Over time, however, my position began to soften under pressures from multiple fronts. My engagement drifted from “interesting afterthought” to “active pursuit.” The grind of maintaining a daily music blog had drained my enthusiasm. It had been coming back in fits and starts in the years since, but obtaining a turntable kicked the process into overdrive. The old thrill of listening and discovering returned with a vengeance.
My existing collection of records was fairly expansive, but reflected a time and set of tastes that were twenty-odd years gone. I’d evolved since then, and there were scores of omissions in need of backfilling. After filling my basket with the lowest-hanging fruit, I turned towards more elusive fare.
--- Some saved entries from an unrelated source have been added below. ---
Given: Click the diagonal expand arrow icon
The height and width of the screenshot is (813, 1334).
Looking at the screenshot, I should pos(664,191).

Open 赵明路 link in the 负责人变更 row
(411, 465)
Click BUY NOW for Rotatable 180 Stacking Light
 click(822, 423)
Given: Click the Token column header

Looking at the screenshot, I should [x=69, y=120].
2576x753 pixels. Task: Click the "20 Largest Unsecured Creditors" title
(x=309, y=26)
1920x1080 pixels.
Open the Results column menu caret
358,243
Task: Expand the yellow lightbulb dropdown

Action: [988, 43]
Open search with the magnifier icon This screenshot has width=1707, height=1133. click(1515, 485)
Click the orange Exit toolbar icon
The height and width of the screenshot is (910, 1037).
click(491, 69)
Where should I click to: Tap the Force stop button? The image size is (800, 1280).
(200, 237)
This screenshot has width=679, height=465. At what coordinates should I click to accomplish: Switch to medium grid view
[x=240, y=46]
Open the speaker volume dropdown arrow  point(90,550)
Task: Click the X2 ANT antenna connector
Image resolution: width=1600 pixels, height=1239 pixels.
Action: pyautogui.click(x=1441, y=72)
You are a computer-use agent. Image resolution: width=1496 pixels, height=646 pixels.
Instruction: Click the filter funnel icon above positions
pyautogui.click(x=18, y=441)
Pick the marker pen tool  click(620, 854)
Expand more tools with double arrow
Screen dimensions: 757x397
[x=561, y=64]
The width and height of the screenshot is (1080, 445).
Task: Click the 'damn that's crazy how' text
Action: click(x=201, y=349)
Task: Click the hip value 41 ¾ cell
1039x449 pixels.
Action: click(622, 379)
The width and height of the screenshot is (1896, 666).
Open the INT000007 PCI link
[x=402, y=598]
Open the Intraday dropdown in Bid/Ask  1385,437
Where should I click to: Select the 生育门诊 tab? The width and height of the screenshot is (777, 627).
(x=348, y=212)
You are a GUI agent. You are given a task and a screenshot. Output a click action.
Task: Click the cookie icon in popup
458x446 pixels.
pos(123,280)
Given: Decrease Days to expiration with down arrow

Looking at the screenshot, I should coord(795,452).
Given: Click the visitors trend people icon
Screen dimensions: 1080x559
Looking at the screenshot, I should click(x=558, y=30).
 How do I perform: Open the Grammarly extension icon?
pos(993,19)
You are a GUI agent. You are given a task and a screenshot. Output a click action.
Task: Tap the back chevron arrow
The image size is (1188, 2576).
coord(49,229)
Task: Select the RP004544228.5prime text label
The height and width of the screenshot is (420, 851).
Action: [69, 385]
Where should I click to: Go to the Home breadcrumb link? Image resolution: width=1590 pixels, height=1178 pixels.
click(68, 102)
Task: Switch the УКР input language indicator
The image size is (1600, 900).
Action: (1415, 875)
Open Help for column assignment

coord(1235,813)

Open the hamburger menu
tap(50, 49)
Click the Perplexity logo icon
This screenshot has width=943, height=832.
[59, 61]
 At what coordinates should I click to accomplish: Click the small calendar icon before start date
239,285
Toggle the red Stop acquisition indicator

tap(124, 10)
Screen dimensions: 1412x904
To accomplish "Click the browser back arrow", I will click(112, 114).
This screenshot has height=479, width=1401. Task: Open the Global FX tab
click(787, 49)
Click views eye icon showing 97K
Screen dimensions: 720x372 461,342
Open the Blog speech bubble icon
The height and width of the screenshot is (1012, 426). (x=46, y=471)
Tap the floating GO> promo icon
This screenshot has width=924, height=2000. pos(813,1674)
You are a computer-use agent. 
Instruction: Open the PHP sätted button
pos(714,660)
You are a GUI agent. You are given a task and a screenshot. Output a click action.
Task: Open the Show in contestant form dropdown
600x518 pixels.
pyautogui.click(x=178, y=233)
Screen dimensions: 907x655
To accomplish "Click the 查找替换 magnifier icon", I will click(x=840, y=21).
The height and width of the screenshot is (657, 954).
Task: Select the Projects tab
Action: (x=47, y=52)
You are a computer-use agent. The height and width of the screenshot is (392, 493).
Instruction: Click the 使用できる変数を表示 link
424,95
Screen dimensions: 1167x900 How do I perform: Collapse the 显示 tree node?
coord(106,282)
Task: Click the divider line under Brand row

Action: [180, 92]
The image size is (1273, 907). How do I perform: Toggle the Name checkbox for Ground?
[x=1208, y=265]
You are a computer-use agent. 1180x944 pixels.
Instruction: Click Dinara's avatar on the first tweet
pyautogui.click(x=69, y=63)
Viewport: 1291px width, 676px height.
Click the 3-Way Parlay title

There were classic new wave one-offs like Robert Hazard’s “Escalator of Life” and Class Action’s “Blast Off.” Disco faves like Van McCoy’s “The Hustle” or Donner Summer’s “I Feel Love.” Old school rave and industrial jams like KLF’s “It’s Grim Up North” and LA Style’s “James Brown Is Dead.” Turn of the Millenium dance tracks like Alice Deejay’s “Better Off Alone” or Lange feat. the Morrighan’s “Follow Me.” These were essential-to-me cuts which existed apart from the full album ecology.
Single releases also provided an affordable alternative to expensive LPs, especially from the mid-Nineties to mid-Aughts span before the format came back into vogue. I’d love to have Arab Strap’s The Last Romance or Ladytron’s Witching Hour on record. But until I find affordable copies of either, I’m willing to settle for single releases of the most swoon-worthy songs for roughly one-tenth the asking price.
When it comes to the stuff of weapons-grade childhood nostalgia, 7-inchers are a wonderland-on-the-cheap. For the price of a copy of Lush’s Gala LP, I was able to score Fischer-Z ‘s “Marliese,” a copy of Styx’s “Mr. Roboto,” and Looking Glass’s “Brandy” in near-mint condition. It’s the sort of material I used to seek out on various K-Tel comps, but either the track was truncated or missed the mass market compilation boat entirely. There isn’t album’s worth of filler to skip over, just a compact blast of sonic bliss with the occasional skip or pop…
…and more disco-fied versions of Seventies movie/TV themes than can be listened to in a dozen lifetimes.